Listening to Dr. King

In the last few days, I've been "reading" a wonderful book, Michael Eric Dyson's April 4, 1968: Martin Luther King, Jr.’s Death and How It Changed America. Dyson examines Dr. King's musings on the all too likely prospect of his own assassination, how such thoughts formed the civil and human rights leader and how he flipped the implications of that prospect to empower his movement. The narrative is by turns eloquent, visionary, and substantive.
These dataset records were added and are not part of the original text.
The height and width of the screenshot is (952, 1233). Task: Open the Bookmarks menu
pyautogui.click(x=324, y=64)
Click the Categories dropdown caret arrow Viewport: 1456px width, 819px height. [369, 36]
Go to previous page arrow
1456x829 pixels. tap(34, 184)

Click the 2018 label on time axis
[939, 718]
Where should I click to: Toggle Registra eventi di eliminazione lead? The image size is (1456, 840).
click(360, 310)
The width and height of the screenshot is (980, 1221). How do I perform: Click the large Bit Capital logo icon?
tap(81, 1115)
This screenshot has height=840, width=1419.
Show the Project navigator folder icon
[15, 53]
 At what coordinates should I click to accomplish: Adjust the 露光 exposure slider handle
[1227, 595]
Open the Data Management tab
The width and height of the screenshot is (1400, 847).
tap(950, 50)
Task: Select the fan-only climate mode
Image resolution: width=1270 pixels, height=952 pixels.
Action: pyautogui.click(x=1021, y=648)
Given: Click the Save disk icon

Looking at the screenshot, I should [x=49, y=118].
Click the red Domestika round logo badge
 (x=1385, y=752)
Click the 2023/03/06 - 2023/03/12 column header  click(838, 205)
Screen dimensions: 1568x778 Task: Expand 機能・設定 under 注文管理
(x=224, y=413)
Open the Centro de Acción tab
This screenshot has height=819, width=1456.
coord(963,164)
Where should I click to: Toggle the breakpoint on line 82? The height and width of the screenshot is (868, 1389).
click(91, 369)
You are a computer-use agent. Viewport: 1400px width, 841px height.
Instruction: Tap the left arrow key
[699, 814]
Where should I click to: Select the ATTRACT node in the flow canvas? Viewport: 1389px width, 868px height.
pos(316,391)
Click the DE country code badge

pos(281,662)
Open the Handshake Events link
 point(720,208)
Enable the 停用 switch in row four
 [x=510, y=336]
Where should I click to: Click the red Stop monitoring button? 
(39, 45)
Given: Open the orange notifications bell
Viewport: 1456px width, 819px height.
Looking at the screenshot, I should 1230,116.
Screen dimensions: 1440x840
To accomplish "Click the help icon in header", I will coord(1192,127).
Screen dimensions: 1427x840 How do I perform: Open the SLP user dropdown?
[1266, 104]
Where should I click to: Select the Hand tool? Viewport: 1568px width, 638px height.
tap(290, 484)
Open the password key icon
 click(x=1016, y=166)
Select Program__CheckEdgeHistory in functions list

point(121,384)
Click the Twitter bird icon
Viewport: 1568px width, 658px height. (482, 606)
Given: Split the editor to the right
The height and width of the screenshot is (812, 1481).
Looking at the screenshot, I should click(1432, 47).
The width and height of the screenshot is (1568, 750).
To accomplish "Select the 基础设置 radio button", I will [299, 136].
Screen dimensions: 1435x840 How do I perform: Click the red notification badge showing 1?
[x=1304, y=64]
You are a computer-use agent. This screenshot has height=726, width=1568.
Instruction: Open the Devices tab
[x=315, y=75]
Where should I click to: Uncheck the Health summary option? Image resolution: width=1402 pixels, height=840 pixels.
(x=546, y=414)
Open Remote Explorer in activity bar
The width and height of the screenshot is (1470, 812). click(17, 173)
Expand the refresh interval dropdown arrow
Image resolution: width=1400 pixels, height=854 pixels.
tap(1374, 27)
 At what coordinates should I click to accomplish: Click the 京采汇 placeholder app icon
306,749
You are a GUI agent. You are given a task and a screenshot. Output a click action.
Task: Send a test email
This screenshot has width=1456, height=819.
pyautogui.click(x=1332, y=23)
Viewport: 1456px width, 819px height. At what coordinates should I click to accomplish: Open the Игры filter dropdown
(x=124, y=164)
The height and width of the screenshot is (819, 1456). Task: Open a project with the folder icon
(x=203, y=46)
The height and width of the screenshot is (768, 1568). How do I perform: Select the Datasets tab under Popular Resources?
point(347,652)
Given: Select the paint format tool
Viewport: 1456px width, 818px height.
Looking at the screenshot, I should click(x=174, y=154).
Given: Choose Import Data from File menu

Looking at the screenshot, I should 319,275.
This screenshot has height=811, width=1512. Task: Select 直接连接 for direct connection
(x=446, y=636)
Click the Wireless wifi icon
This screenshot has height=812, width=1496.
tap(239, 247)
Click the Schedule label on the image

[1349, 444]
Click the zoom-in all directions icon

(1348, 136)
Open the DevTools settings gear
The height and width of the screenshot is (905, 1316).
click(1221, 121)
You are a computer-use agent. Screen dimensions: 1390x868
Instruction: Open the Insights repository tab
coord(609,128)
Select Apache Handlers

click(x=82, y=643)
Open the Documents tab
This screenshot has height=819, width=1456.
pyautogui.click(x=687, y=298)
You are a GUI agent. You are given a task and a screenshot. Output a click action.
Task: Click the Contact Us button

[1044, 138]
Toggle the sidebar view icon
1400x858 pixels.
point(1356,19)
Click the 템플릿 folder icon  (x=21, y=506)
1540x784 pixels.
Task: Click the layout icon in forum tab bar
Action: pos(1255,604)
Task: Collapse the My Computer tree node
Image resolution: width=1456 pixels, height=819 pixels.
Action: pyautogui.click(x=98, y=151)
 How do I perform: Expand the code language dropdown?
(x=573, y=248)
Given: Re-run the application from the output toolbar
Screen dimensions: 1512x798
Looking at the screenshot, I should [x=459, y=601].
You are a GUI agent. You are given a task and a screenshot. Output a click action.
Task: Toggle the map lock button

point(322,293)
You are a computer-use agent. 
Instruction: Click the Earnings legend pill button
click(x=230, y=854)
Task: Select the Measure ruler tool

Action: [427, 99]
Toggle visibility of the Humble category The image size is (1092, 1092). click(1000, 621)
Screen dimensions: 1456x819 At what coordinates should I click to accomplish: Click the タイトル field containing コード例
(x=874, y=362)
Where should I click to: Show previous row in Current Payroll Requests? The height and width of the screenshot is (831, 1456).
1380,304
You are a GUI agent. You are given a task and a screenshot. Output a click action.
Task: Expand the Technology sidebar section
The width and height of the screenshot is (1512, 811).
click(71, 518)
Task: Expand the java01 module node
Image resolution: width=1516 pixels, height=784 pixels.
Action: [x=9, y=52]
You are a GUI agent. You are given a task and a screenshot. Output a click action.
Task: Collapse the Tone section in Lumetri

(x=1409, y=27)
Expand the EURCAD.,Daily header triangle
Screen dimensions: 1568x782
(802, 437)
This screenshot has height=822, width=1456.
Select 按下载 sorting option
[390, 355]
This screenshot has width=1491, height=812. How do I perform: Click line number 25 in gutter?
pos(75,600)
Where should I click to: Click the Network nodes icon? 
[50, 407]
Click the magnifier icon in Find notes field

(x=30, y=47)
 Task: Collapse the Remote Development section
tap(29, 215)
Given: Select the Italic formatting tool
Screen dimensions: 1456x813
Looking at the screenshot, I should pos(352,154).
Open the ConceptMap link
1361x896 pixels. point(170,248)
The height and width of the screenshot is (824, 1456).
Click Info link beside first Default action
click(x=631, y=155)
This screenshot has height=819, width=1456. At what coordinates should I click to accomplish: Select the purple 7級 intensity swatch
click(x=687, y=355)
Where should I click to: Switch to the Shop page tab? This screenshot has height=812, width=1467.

In the latter category, I particularly appreciated Dyson's quick statistical overview of the current condition of Black America in comparison to white America. I have not encountered such a sweeping, yet compact summary of shameful truths since Andrew Hacker's Two Nations: Black and White, Separate, Hostile, Unequal. I also appreciated that Dyson called out what a blow to attainment of full African American equality the Clinton-facilitated trashing of the welfare safety net was. Subsequent misdeeds of right wing Republicans have given memories the 1990s a rosy tint. But in truth, for sheer unprincipled political betrayal of the interests of a core constituency, Bill Clinton set a miserable standard in the so-called "welfare reform."

Dyson then moves on to recount the history of charismatic African American leadership after King. He questions and applauds what that style has won for the people -- and wonders whether the United States is finally seeing something new in Senator Obama.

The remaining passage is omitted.